EXERCISE AIM: The lines needed are those below that contain the word "Judi"; copy each one.
━━ SUPPLIED MATERIAL ━━
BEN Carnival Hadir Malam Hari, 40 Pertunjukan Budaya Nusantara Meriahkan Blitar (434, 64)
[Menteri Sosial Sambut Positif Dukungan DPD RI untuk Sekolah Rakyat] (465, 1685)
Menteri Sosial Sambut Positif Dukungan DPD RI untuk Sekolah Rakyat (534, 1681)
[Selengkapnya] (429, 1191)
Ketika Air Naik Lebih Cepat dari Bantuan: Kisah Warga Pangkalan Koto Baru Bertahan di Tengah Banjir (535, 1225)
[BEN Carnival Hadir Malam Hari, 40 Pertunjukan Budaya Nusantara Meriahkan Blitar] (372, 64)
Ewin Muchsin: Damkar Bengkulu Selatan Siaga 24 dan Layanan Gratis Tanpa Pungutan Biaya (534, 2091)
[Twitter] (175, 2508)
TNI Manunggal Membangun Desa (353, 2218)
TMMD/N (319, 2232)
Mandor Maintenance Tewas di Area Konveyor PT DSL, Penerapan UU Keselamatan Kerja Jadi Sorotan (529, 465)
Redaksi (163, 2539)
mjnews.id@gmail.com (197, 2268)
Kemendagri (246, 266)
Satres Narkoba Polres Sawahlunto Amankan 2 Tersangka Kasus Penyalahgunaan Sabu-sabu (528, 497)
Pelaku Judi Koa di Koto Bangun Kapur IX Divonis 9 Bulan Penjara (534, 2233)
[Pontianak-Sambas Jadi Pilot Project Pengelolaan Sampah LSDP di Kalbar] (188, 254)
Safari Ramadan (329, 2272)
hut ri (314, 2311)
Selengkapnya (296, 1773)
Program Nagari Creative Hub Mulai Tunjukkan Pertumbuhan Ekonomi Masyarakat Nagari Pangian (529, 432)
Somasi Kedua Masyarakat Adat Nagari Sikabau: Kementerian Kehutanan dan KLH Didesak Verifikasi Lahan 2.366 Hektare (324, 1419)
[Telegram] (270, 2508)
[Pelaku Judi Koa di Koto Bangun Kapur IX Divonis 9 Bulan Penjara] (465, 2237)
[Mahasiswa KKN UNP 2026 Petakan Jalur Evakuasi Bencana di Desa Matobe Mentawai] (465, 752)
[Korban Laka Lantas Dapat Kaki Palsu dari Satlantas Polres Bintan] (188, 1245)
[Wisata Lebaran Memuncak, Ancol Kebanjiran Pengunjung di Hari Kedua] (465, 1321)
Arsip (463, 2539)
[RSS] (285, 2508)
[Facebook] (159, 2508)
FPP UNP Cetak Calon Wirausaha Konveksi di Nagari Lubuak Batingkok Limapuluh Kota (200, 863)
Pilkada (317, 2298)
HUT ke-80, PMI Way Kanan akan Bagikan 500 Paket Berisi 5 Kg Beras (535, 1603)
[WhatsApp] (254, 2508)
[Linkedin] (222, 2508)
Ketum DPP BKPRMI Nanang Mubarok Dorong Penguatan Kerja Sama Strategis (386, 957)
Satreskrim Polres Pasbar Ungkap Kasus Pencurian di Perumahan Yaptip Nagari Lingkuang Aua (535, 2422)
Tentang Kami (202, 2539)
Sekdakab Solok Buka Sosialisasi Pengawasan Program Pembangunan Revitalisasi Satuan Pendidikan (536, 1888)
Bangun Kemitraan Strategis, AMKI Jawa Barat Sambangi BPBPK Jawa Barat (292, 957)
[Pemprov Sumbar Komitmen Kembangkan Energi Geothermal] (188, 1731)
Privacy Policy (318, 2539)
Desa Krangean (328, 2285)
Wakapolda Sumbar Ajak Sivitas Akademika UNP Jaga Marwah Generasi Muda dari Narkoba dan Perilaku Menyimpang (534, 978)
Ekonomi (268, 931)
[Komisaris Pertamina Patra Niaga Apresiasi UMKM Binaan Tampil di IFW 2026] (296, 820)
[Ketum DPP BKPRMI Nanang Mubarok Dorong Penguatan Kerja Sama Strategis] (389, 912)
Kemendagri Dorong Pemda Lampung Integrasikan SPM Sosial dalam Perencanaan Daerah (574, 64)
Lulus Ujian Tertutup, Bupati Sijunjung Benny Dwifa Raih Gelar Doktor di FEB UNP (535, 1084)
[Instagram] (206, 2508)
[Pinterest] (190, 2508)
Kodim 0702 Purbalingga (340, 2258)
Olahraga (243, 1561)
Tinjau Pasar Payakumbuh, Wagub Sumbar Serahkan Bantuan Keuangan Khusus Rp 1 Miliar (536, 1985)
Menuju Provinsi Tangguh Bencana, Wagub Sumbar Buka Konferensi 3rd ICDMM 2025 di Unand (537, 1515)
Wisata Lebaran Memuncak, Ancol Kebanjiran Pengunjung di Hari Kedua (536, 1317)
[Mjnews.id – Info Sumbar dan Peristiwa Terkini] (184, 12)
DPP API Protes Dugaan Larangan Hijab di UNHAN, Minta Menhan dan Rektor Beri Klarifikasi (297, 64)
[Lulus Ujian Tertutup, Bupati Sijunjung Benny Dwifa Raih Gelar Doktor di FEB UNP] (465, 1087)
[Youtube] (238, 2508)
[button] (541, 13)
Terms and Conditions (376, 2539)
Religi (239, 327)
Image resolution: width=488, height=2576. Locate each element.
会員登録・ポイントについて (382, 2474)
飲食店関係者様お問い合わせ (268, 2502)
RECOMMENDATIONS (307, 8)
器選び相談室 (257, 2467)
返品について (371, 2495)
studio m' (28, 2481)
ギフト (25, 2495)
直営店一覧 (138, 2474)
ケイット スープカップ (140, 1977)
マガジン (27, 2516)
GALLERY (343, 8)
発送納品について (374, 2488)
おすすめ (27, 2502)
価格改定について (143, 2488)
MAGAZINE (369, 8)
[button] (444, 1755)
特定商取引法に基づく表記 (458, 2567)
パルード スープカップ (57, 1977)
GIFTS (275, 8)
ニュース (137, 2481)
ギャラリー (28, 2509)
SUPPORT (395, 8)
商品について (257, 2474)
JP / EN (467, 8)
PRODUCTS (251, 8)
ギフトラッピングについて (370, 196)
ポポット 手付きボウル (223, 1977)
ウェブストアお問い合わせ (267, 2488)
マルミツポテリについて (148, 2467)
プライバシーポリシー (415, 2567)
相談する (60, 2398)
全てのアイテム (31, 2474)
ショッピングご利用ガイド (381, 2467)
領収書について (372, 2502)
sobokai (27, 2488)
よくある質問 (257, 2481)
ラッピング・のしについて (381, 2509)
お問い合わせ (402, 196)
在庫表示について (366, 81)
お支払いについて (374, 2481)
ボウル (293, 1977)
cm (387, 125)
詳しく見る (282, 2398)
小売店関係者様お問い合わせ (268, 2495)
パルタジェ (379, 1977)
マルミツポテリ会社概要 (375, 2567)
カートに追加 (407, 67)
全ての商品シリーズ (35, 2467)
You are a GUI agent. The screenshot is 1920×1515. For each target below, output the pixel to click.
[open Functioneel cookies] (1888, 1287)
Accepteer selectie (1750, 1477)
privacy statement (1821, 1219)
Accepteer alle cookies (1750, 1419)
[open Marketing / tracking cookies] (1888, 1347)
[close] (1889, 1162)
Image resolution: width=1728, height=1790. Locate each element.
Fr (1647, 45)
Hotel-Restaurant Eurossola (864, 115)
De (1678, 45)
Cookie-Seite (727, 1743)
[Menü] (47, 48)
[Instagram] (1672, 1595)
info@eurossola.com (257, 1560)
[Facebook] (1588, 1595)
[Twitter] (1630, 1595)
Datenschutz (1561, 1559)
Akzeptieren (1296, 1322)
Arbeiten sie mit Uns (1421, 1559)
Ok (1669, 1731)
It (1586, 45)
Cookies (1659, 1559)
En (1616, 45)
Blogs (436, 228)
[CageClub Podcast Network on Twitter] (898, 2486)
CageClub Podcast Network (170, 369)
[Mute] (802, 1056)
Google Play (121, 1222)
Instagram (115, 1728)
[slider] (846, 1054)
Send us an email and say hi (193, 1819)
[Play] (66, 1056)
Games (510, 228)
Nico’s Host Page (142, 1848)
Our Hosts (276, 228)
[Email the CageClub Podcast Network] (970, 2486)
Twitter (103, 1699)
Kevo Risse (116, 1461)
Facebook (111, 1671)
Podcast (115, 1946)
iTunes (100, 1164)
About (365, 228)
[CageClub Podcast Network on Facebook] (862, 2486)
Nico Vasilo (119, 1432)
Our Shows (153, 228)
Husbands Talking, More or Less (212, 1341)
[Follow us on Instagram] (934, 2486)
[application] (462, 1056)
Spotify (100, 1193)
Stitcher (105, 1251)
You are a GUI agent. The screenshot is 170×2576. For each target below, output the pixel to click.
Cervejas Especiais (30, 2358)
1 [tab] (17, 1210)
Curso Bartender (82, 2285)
━━━
EXERCISE RESPONSE:
Pelaku Judi Koa di Koto Bangun Kapur IX Divonis 9 Bulan Penjara (534, 2233)
[Pelaku Judi Koa di Koto Bangun Kapur IX Divonis 9 Bulan Penjara] (465, 2237)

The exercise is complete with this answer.